Club 152 on Beale Street reopened Friday at noon (technically 1 p.m. because the order came just after noon) after a settlement was reached in Environmental Court. Third time was the charm, as the case had been reset twice this week while Judge Larry Potter met with attorneys. The club was closed a week ago as a public nuisance due to drug sales.

“This resolution must be abided by,” said Potter. “Deviation from this will incur the wrath of the court.”

Ted Hansom, representing Club 152, and Katie Ratton from the Shelby County District Attorney General’s Office, both said it was their common interest to try to get drugs off of Beale Street.
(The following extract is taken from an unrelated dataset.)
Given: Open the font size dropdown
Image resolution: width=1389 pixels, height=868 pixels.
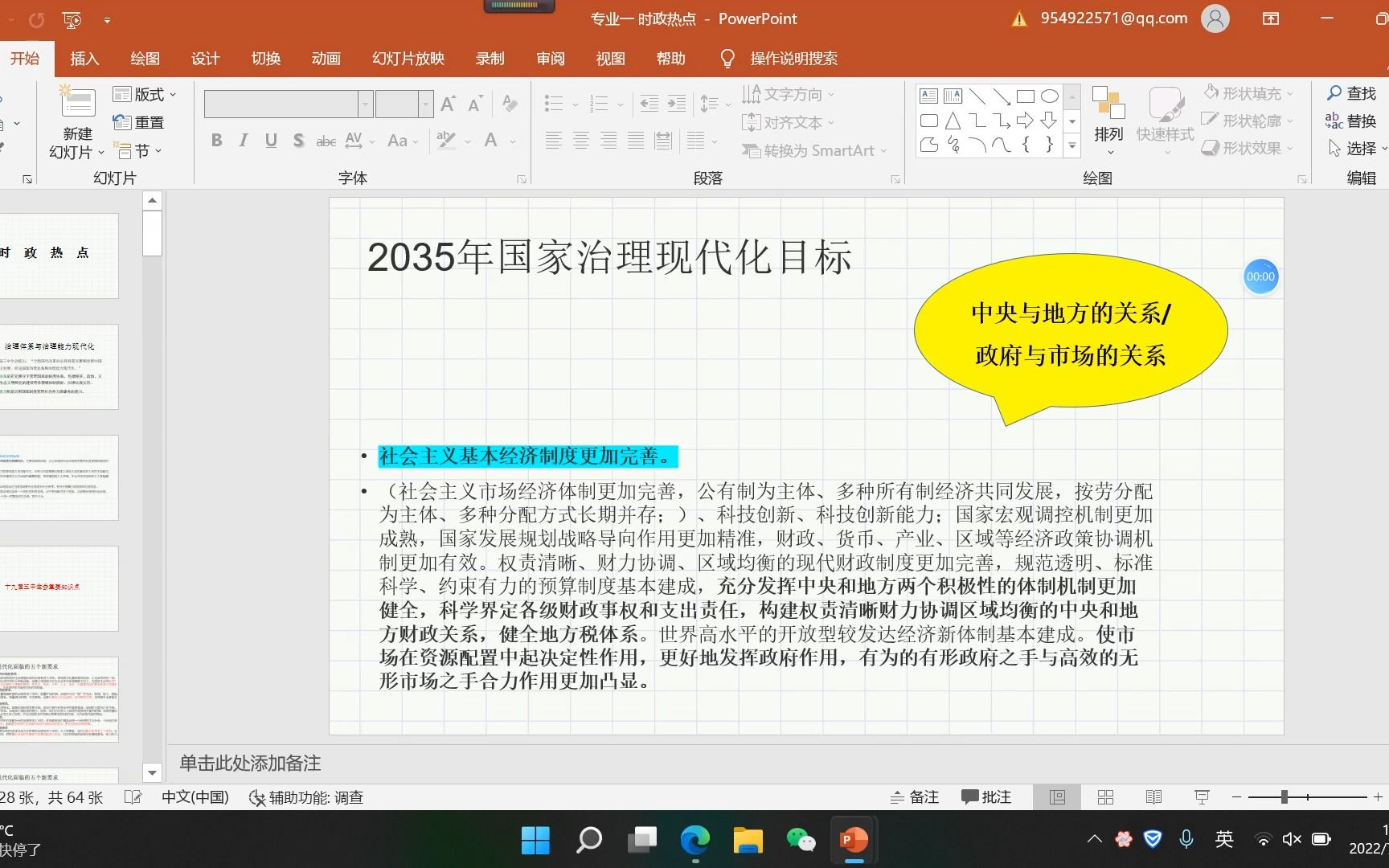Looking at the screenshot, I should (425, 104).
“The club has taken steps in assuring the prevention and abatement of any nuisance activity that was alleged to have existed at Club 152. Managers of Club 152 drug tested each and every potential employee of the club and are complying with the current mandatory background check requirement,” says the order. “Respondents have been very cooperative and efficient in complying.”
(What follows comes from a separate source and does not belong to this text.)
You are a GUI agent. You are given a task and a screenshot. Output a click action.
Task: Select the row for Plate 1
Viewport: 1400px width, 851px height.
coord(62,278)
The club acknowledged the allegations and will submit to court supervision and monitoring for one year. They will fire all employees involved in illegal activity and ban them from the premises. Hansom said 106 employees had been tested. He said at least two and possibly more employees face criminal charges.

Club 152, which markets its upper floors as “upscale freakism,” will pay $4,000 to the West Tennessee Judicial Drug Task Force. Most important to the club owners, however, is that the club will reopen for what is expected to be one of the biggest weekends of the year.